Writing your own genes would be like giving an application the right to re-write the whole operating system. You rarely see that in a computer system, but that’s only because we’re limited to creating designs similar to ourselves. This is why all CPUs are sequential (even when they’re parallel), because our educational model is sequential (to cope with mass education). This is why our machines don’t self-mend since the beginning, because we don’t.

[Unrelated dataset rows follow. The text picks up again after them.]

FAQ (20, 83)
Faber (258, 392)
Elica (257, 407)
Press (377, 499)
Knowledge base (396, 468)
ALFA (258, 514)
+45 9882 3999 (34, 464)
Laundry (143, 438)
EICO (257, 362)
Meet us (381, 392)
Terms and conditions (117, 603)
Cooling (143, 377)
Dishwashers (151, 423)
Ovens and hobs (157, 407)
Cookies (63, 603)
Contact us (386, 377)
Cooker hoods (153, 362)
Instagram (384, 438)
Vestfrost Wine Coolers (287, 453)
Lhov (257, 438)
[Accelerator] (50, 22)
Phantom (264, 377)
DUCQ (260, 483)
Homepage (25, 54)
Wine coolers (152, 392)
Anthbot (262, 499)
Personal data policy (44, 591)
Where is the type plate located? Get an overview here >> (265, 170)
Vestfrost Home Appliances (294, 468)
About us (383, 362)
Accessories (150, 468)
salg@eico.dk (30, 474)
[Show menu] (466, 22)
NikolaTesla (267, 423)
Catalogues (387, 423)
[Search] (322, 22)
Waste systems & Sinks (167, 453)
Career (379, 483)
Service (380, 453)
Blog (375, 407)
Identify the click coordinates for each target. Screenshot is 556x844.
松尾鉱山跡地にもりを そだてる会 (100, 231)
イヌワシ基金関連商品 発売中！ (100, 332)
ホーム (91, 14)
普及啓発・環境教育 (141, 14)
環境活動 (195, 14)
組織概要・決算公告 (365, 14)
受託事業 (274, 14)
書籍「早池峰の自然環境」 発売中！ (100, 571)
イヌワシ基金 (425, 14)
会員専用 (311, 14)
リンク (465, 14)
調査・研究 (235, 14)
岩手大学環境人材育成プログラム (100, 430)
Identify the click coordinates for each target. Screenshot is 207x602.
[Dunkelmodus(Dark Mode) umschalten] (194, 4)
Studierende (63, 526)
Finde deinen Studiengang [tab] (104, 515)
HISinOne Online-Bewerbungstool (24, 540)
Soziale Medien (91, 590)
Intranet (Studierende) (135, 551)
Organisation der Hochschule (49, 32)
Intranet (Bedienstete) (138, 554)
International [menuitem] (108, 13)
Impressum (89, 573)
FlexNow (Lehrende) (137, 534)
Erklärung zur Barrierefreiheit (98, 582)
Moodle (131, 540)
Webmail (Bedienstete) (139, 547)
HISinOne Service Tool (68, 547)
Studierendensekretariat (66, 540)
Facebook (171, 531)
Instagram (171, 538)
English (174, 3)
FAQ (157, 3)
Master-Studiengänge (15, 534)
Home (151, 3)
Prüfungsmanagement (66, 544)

Self-healing is a complex (and dangerous) subject for us because we don’t have first-hand experience with it, but given the freedom we have when creating machines, it’s complete lack of imagination to not do so. It is a complete waste of time to model intelligent systems as if they were humans, to create artificial life with simple neighbouring rules and to think that automata is only a program that runs alone.

Agile Design

The intelligent design concept was coined by people that understand very little of design and even less about intelligence. The design of life is utterly poor. It wastes too much energy, it provides very little control over the process, it has too many variables and too little real gain in each process.

It is true that, in a hardware point of view, our designs are very bad when compared to nature’s. A chlorophyll is much more efficient than a solar cell, spider webs are much stronger than steel and so on. But the overall design, how the process work and how it gets selected, is just horrible.

If there were creators for our universe, it had to be a good bunch of engineers with no management at all, creating machines at random just because it was cool. There was no central planning, no project, ad-hoc feature emerging and lots of easter eggs. If that’s the image people want to have of a God, so be it. Long live the Agile God, a bunch of nerdy engineers playing with toys.